*** Provided information ***

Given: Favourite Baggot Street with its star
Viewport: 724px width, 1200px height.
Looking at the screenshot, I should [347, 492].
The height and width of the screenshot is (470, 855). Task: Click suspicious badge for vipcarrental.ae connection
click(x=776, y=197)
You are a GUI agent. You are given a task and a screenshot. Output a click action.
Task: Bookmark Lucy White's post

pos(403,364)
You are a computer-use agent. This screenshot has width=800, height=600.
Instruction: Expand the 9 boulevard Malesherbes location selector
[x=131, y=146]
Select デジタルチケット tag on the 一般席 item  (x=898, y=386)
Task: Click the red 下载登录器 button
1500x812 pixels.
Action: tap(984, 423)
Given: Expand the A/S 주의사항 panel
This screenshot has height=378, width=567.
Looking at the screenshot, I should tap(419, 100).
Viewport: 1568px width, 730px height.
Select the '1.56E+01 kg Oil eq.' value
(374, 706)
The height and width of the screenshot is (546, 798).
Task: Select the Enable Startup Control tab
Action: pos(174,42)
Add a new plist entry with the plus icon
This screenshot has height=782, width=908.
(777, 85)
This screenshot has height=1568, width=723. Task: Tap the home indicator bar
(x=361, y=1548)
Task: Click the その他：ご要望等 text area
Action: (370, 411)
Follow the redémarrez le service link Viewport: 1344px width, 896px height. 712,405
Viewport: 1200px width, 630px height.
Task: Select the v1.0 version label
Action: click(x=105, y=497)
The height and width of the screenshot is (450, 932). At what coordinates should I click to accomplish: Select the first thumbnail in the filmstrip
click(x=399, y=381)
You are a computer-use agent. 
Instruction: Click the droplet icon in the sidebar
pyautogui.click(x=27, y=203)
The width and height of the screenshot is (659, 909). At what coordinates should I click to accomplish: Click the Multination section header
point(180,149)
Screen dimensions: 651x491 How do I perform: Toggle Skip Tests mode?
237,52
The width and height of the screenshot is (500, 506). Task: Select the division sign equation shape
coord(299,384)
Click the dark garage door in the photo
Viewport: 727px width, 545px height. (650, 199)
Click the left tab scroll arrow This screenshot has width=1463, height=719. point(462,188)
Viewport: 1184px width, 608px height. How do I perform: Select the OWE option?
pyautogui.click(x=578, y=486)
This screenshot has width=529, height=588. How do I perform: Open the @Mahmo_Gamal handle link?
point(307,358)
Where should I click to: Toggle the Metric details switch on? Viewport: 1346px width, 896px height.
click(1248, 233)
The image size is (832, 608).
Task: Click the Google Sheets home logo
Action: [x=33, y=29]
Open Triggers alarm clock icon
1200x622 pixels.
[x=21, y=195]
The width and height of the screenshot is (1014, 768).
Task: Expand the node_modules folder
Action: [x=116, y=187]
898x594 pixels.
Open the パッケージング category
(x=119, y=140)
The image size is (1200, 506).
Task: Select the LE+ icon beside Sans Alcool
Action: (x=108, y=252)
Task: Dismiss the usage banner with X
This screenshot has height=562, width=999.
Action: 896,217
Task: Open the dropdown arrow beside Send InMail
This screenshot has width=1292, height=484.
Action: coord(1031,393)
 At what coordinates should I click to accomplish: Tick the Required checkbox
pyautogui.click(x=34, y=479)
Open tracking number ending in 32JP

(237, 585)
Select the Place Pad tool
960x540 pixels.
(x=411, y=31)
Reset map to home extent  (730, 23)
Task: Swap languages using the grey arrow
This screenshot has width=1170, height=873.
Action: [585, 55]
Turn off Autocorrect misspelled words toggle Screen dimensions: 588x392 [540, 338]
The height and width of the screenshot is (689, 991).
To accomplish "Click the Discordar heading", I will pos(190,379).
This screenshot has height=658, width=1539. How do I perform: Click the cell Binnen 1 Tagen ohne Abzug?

***

Exercise requirements: Print the records above exactly as written.

Problem solution:
Given: Favourite Baggot Street with its star
Viewport: 724px width, 1200px height.
Looking at the screenshot, I should [347, 492].
The height and width of the screenshot is (470, 855). Task: Click suspicious badge for vipcarrental.ae connection
click(x=776, y=197)
You are a GUI agent. You are given a task and a screenshot. Output a click action.
Task: Bookmark Lucy White's post

pos(403,364)
You are a computer-use agent. This screenshot has width=800, height=600.
Instruction: Expand the 9 boulevard Malesherbes location selector
[x=131, y=146]
Select デジタルチケット tag on the 一般席 item  (x=898, y=386)
Task: Click the red 下载登录器 button
1500x812 pixels.
Action: tap(984, 423)
Given: Expand the A/S 주의사항 panel
This screenshot has height=378, width=567.
Looking at the screenshot, I should tap(419, 100).
Viewport: 1568px width, 730px height.
Select the '1.56E+01 kg Oil eq.' value
(374, 706)
The height and width of the screenshot is (546, 798).
Task: Select the Enable Startup Control tab
Action: pos(174,42)
Add a new plist entry with the plus icon
This screenshot has height=782, width=908.
(777, 85)
This screenshot has height=1568, width=723. Task: Tap the home indicator bar
(x=361, y=1548)
Task: Click the その他：ご要望等 text area
Action: (370, 411)
Follow the redémarrez le service link Viewport: 1344px width, 896px height. 712,405
Viewport: 1200px width, 630px height.
Task: Select the v1.0 version label
Action: click(x=105, y=497)
The height and width of the screenshot is (450, 932). At what coordinates should I click to accomplish: Select the first thumbnail in the filmstrip
click(x=399, y=381)
You are a computer-use agent. 
Instruction: Click the droplet icon in the sidebar
pyautogui.click(x=27, y=203)
The width and height of the screenshot is (659, 909). At what coordinates should I click to accomplish: Click the Multination section header
point(180,149)
Screen dimensions: 651x491 How do I perform: Toggle Skip Tests mode?
237,52
The width and height of the screenshot is (500, 506). Task: Select the division sign equation shape
coord(299,384)
Click the dark garage door in the photo
Viewport: 727px width, 545px height. (650, 199)
Click the left tab scroll arrow This screenshot has width=1463, height=719. point(462,188)
Viewport: 1184px width, 608px height. How do I perform: Select the OWE option?
pyautogui.click(x=578, y=486)
This screenshot has width=529, height=588. How do I perform: Open the @Mahmo_Gamal handle link?
point(307,358)
Where should I click to: Toggle the Metric details switch on? Viewport: 1346px width, 896px height.
click(1248, 233)
The image size is (832, 608).
Task: Click the Google Sheets home logo
Action: [x=33, y=29]
Open Triggers alarm clock icon
1200x622 pixels.
[x=21, y=195]
The width and height of the screenshot is (1014, 768).
Task: Expand the node_modules folder
Action: [x=116, y=187]
898x594 pixels.
Open the パッケージング category
(x=119, y=140)
The image size is (1200, 506).
Task: Select the LE+ icon beside Sans Alcool
Action: (x=108, y=252)
Task: Dismiss the usage banner with X
This screenshot has height=562, width=999.
Action: 896,217
Task: Open the dropdown arrow beside Send InMail
This screenshot has width=1292, height=484.
Action: coord(1031,393)
 At what coordinates should I click to accomplish: Tick the Required checkbox
pyautogui.click(x=34, y=479)
Open tracking number ending in 32JP

(237, 585)
Select the Place Pad tool
960x540 pixels.
(x=411, y=31)
Reset map to home extent  (730, 23)
Task: Swap languages using the grey arrow
This screenshot has width=1170, height=873.
Action: [585, 55]
Turn off Autocorrect misspelled words toggle Screen dimensions: 588x392 [540, 338]
The height and width of the screenshot is (689, 991).
To accomplish "Click the Discordar heading", I will pos(190,379).
This screenshot has height=658, width=1539. How do I perform: Click the cell Binnen 1 Tagen ohne Abzug?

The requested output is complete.